Have you stuck with me so far? If you've kind of glided over that last paragraph, don't worry. The net result is that at its very quickest, a panel display will hang the video up with respect to the sound by one fiftieth of second, or twenty milliseconds.
But few displays are so fast. Some create the frames by motion adaptive algorithms. That means they have to examine sequential fields (a field is half a frame) to see which bits of the picture have moved over time. Each additional field examined adds at least another fiftieth of a second -- twenty milliseconds -- of additional delay. That is simply the time required to receive the extra video frame. There is also time involved in performing the millions of computations required.

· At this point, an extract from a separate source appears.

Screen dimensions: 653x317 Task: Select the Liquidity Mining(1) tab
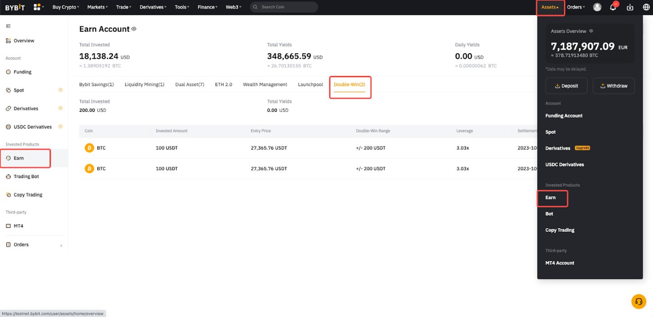coord(144,85)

Then there are the even more advanced processing systems offered by some displays, such as frame interpolation. These go under various names -- 'Natural Motion', '100Hz Motion Flow', and so forth -- but they work in a similar way to each other. They take two sequential frames from the video and compare them, and then calculate an intermediate frame half-way between the two. They insert this newly created frame in between the actual received frames, thereby doubling the apparent rate at which the frames were shot. This can smooth the appearance motion considerably in many scenes.
But all that processing takes time.
To deal with that, TVs incorporate delay mechanisms that buffer the sound long enough to bring it back into synchronisation with the video. All good modern home theatre receivers do as well, and usually support a delay of up to 200 milliseconds, or one fifth of a second.
Version 1.3 of HDMI introduced an automatic lip sync feature. If implemented, it allows the TV to tell a home theatre receiver how much delay is inherent in its video processing so that the receiver can automatically apply a suitable amount of delay to the sound.
That can be vitally important for enjoyment of your home theatre system. One TV that we look at in this issue imposed so much delay on its video that it required the home theatre receiver to respond with a full 200 milliseconds of delay to the sound.
If you speak at a normal speed and say the word 'Cat', it will take you about 200 milliseconds to utter the word. That is a long, long delay.
The almost unbelievable wonders that a modern display can perform in improving video quality demand that you use a home theatre receiver capable of applying commensurate delay to the sound.